Windows Serverの標準状態では、インターネットアクセスのセキュリティが有効になっており、「信頼済みサイト」または、「ローカル イントラネット」に登録されているWebサイトにしかアクセスできません。そのため、インターネットアクセスのセキュリティを無効化し、インターネットに自由にアクセスできる状態にします。
1.作業用コンピュータから、[リモート デスクトップ接続]を利用し、「client001」に検証ユーザーとして接続します。
2.[client001]で、[スタート]−[サーバー マネージャー]を選択します。
3.[サーバー マネージャー]で[ローカル サーバー]を選択し、[プロパティ]−[IE セキュリティ強化の構成]を選択します。
4.[Internet Explorer セキュリティ強化の構成]で[Administrators グループ]−[オフ]と[Users グループ]−[オフ]を選択し、[OK]を選択します。
5.[サーバー マネージャー]の表示を最新の状態に更新して、[ローカル サーバー]−[プロパティ]−[IE セキュリティ強化の構成]が「無効」となっていることを確認します。
1.作業用コンピュータで、「portal.azure.com」を開き、[リソース グループ]−[adfsResourceGroup]−[概要]−[client001]を選択します。
2.[client001]−[概要]−[仮想ネットワーク/サブネット]の値が、「adfsResourceGroup-vnet/default」であることを確認します。
3.作業用コンピュータから、[リモート デスクトップ接続]を利用し、「client001」に検証ユーザーとして接続します。
4.[client001]の[スタート]−[Windows アクセサリ]−[Internet Explorer]を選択します。
5.[アドレスバー]に「https://portal.office.com」と入力し、Office 365のポータル画面にアクセスします。
6.認証画面が表示されず、自動的にOffice 365のポータル画面が表示されることを確認します。
7.ポータル画面の右上に表示されているユーザー名が、[User001]になっていることを確認します。
1.作業用コンピュータで、「portal.azure.com」を開き、[リソース グループ]−[adfsResourceGroup]−[概要]−[client001]を選択します。
2.[Client001]−[設定]−[ネットワーク]−[ネットワーク インターフェイスの接続]を選択します。
3.[ネットワーク インターフェイスの接続]で、[Outside−Client001]を選択し、[OK]を選択します。
4.[ネットワーク インターフェイスのデタッチ]を選択し、「client001」から始まるネットワーク インターフェイスを選択して[OK]を選択します。

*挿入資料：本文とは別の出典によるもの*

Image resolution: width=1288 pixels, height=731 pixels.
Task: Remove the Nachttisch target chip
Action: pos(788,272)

5.[client001]−[概要]−[仮想ネットワーク/サブネット]の値が、「adfsResourceGroup-vnet/OutSide−Subnet」であることを確認します。
6.作業用コンピュータから、[リモート デスクトップ接続]を利用し、「client001」に検証ユーザーとして接続します。
7.[client001]の[スタート]−[Windows アクセサリ]−[Internet Explorer]を選択します。
8.[アドレスバー]に「https://portal.office.com」と入力し、Office 365のポータル画面にアクセスします。
9.[サインイン]でユーザーID(今回は「user001@masuda.work」)を入力します。
10.企業の認証画面に遷移することを確認します。
11.ユーザーIDとパスワードを入力し、[サインイン]を選択します。
12.[証明書の選択]で、証明書の一覧からユーザー証明書を選択し、[OK]を選択します。
13.Office 365のポータル画面が表示されることを確認します。
14.ポータル画面の右上に表示されているユーザー名が、[User001]となっていることを確認します。